**THE REQUEST**:
Quote the data from its first line through the line containing "tap(322, 20)", with both ends included.

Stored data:

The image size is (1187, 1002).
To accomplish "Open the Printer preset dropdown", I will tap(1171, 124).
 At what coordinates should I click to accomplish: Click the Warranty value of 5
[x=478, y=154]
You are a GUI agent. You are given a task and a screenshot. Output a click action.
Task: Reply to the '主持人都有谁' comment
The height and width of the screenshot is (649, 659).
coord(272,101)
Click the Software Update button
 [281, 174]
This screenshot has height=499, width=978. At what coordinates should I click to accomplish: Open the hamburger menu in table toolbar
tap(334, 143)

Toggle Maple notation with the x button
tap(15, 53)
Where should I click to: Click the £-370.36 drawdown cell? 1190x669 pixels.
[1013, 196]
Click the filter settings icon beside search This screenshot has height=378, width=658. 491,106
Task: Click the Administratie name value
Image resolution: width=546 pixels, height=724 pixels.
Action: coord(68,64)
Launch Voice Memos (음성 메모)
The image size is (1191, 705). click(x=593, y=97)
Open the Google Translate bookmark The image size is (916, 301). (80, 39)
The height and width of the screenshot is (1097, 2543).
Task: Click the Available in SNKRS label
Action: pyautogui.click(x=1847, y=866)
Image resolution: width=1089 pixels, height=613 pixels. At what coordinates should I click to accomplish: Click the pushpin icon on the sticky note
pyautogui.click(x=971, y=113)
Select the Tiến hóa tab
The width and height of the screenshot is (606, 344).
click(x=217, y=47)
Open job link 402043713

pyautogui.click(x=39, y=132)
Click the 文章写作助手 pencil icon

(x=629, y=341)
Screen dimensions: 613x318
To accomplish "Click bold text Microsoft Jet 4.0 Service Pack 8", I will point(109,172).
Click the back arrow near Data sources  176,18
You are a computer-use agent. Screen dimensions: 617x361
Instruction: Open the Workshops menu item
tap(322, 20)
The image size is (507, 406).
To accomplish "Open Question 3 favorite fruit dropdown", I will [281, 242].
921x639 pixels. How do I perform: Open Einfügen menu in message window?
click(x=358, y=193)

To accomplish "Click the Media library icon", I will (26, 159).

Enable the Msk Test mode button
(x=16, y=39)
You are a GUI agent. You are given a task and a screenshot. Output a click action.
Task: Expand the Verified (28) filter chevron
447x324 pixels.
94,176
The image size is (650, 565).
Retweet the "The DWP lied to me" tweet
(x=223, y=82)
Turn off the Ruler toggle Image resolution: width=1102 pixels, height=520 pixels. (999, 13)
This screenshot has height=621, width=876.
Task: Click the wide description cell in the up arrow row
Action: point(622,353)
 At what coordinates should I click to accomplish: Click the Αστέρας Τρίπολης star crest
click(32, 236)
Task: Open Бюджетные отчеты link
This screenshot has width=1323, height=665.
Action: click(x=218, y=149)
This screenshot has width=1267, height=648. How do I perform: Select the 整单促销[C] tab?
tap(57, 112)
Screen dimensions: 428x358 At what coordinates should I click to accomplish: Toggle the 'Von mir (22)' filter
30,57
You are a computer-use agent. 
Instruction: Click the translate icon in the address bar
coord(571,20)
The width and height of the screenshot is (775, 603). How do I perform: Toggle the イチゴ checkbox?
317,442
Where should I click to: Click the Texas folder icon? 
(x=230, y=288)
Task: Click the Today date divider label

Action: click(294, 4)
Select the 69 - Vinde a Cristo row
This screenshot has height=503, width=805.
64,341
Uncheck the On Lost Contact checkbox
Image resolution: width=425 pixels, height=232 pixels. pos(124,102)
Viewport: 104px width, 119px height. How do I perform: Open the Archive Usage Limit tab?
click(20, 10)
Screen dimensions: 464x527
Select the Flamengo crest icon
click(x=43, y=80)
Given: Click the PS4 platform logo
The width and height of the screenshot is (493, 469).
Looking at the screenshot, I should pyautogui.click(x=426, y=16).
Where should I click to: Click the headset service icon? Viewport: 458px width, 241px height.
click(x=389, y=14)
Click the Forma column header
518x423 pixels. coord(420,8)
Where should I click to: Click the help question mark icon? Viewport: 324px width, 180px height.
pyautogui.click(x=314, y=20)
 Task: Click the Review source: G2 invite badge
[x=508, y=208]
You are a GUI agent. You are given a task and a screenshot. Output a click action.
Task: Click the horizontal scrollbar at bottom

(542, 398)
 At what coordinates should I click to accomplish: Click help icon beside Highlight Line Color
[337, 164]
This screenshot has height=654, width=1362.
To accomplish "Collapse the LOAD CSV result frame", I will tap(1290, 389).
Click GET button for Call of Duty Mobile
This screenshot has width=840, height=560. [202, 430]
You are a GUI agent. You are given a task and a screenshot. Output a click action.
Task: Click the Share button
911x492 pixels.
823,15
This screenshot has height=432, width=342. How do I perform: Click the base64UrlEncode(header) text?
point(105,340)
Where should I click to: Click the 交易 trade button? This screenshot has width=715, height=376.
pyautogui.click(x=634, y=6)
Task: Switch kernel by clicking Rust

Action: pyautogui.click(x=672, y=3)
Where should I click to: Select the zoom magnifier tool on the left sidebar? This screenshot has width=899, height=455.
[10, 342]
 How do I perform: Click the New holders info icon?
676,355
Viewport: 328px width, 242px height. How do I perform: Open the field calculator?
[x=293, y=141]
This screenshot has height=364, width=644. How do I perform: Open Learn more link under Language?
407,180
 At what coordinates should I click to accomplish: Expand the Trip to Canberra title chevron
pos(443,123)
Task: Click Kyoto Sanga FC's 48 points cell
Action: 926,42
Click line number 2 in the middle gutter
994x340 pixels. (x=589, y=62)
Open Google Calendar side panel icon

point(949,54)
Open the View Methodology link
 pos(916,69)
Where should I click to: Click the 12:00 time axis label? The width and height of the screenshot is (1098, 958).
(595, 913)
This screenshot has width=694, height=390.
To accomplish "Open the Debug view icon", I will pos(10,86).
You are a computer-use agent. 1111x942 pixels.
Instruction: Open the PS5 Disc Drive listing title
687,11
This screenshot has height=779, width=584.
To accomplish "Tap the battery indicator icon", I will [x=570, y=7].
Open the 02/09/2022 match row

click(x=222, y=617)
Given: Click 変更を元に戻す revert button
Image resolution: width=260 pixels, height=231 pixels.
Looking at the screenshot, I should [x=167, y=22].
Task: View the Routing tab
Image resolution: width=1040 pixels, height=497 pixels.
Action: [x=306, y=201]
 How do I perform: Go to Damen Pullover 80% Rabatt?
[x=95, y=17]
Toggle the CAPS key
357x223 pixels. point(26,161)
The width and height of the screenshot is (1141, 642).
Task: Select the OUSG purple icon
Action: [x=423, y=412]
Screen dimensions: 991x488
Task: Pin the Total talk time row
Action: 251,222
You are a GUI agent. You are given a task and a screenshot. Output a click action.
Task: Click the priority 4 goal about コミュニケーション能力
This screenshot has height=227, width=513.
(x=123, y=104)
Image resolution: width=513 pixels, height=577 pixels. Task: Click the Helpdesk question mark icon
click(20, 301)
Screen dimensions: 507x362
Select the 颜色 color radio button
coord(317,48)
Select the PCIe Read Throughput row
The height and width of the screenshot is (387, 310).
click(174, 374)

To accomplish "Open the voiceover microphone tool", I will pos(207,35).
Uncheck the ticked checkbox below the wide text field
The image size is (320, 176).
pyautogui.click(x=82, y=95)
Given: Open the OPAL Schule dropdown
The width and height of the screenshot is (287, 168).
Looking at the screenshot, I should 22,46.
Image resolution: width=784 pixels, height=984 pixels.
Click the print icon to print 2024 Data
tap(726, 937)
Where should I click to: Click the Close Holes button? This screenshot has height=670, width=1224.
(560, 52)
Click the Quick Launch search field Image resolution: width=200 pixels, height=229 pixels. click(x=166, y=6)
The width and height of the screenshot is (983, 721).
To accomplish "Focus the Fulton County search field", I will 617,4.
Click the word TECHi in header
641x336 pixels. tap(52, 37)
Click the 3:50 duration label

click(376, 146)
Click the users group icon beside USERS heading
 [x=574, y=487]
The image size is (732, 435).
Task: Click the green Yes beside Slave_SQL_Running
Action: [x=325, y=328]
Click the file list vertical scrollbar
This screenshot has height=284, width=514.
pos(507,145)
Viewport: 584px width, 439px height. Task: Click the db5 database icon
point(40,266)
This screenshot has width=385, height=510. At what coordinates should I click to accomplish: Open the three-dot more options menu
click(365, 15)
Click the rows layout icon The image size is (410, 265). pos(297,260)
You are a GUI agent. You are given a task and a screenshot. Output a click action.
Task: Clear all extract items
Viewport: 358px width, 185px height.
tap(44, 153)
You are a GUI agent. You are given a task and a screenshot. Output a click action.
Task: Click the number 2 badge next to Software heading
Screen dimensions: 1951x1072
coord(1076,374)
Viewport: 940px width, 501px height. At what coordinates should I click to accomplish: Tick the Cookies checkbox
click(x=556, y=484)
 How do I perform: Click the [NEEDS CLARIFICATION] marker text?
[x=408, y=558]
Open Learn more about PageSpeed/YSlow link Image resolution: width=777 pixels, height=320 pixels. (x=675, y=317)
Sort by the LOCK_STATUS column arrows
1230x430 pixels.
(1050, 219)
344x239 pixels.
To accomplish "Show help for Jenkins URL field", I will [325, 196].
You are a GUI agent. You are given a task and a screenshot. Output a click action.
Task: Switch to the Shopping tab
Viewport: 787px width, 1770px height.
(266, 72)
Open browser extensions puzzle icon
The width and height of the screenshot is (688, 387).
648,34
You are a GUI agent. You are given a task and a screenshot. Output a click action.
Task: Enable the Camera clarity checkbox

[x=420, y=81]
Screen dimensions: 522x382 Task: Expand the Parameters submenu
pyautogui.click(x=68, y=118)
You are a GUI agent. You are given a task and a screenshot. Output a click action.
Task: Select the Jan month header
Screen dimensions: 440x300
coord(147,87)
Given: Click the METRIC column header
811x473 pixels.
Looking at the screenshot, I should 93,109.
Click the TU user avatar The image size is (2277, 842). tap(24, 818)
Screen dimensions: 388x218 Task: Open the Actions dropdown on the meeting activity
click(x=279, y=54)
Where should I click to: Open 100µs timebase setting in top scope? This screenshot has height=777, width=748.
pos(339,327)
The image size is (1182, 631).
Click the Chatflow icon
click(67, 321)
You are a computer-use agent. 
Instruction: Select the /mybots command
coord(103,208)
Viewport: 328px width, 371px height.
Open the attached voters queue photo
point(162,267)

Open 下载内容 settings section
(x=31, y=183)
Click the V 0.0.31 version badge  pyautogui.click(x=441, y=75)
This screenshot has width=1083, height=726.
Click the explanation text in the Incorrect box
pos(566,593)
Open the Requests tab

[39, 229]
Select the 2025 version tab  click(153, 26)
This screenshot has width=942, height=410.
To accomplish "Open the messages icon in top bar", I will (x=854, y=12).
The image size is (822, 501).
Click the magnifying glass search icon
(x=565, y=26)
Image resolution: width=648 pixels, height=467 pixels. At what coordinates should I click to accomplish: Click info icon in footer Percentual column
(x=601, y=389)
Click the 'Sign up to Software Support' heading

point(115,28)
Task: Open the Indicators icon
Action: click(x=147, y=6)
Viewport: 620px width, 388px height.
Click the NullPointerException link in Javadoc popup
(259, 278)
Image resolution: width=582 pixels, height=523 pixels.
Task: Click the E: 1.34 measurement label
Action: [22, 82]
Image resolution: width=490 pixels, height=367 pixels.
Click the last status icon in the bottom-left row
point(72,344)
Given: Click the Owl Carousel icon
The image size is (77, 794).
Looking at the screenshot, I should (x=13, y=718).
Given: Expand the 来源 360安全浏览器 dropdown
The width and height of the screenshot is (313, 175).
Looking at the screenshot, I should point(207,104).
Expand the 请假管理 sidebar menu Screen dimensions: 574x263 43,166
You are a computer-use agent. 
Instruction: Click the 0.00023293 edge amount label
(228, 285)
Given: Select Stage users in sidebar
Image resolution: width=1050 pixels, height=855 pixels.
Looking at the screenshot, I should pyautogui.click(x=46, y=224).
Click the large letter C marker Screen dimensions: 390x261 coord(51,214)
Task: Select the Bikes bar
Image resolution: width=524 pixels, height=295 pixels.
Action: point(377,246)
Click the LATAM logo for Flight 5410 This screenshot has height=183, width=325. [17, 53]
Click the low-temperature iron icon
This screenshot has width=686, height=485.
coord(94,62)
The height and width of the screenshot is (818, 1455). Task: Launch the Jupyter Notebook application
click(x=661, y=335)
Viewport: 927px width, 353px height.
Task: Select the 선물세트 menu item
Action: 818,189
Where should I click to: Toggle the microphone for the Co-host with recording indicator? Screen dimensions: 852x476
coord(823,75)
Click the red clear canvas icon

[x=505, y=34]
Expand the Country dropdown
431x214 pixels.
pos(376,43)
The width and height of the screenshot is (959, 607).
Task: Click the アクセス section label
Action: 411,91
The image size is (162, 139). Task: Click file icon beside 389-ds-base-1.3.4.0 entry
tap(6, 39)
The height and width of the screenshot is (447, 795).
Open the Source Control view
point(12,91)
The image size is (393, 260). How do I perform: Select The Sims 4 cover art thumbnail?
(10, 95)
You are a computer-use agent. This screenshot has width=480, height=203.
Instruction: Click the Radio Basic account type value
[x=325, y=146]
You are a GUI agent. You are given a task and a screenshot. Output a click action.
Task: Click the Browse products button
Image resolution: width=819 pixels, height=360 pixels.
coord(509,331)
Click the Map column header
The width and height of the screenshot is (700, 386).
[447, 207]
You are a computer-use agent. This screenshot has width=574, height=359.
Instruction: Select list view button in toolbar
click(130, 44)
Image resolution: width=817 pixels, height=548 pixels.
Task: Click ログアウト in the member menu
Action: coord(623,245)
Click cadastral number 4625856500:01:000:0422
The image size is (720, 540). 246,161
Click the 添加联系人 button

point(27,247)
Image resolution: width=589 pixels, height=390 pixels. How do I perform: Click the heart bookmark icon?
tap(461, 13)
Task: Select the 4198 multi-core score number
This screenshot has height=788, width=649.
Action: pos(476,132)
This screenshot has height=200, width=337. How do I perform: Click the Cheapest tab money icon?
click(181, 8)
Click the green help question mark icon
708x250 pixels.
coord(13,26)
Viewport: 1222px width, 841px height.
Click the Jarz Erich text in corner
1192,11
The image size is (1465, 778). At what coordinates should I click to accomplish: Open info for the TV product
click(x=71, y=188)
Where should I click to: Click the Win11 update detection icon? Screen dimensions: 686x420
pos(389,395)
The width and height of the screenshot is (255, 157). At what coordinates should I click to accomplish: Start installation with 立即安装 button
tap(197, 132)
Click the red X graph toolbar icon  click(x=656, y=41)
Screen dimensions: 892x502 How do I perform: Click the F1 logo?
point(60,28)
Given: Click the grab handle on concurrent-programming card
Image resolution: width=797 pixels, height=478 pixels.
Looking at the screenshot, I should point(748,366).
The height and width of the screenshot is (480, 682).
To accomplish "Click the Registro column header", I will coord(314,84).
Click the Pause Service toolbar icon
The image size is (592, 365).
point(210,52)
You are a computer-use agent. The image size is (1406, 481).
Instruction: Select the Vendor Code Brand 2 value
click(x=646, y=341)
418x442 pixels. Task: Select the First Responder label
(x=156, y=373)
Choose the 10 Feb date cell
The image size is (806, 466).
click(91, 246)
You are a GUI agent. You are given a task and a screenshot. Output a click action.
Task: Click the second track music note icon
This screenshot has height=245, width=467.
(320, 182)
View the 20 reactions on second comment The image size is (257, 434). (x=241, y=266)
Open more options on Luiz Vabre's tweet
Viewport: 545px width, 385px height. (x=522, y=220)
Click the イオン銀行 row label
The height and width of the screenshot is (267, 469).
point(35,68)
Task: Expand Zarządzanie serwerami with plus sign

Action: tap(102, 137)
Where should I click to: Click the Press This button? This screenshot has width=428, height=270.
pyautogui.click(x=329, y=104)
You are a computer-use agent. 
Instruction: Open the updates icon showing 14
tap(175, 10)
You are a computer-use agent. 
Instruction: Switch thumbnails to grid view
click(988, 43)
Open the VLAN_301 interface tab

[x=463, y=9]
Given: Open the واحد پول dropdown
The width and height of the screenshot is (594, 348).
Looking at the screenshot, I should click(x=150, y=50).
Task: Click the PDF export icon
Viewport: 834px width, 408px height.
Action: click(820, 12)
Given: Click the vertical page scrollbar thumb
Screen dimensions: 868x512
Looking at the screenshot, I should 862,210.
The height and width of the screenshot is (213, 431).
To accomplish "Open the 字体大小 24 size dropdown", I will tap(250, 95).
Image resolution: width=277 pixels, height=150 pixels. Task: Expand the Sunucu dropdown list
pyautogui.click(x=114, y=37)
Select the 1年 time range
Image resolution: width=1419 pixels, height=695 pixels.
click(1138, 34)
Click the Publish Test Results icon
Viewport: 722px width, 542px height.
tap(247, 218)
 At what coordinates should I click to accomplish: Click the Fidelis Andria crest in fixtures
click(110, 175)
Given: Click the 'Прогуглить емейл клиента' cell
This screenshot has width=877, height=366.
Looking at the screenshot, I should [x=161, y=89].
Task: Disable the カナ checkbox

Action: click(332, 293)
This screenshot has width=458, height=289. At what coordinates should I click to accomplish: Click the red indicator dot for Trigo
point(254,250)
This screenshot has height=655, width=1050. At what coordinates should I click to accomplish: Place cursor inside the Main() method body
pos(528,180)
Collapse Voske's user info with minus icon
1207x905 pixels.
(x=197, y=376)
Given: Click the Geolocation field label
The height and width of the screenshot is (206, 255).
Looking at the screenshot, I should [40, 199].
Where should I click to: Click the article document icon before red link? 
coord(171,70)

**FINAL RESULT**:
The image size is (1187, 1002).
To accomplish "Open the Printer preset dropdown", I will tap(1171, 124).
 At what coordinates should I click to accomplish: Click the Warranty value of 5
[x=478, y=154]
You are a GUI agent. You are given a task and a screenshot. Output a click action.
Task: Reply to the '主持人都有谁' comment
The height and width of the screenshot is (649, 659).
coord(272,101)
Click the Software Update button
 [281, 174]
This screenshot has height=499, width=978. At what coordinates should I click to accomplish: Open the hamburger menu in table toolbar
tap(334, 143)

Toggle Maple notation with the x button
tap(15, 53)
Where should I click to: Click the £-370.36 drawdown cell? 1190x669 pixels.
[1013, 196]
Click the filter settings icon beside search This screenshot has height=378, width=658. 491,106
Task: Click the Administratie name value
Image resolution: width=546 pixels, height=724 pixels.
Action: coord(68,64)
Launch Voice Memos (음성 메모)
The image size is (1191, 705). click(x=593, y=97)
Open the Google Translate bookmark The image size is (916, 301). (80, 39)
The height and width of the screenshot is (1097, 2543).
Task: Click the Available in SNKRS label
Action: pyautogui.click(x=1847, y=866)
Image resolution: width=1089 pixels, height=613 pixels. At what coordinates should I click to accomplish: Click the pushpin icon on the sticky note
pyautogui.click(x=971, y=113)
Select the Tiến hóa tab
The width and height of the screenshot is (606, 344).
click(x=217, y=47)
Open job link 402043713

pyautogui.click(x=39, y=132)
Click the 文章写作助手 pencil icon

(x=629, y=341)
Screen dimensions: 613x318
To accomplish "Click bold text Microsoft Jet 4.0 Service Pack 8", I will point(109,172).
Click the back arrow near Data sources  176,18
You are a computer-use agent. Screen dimensions: 617x361
Instruction: Open the Workshops menu item
tap(322, 20)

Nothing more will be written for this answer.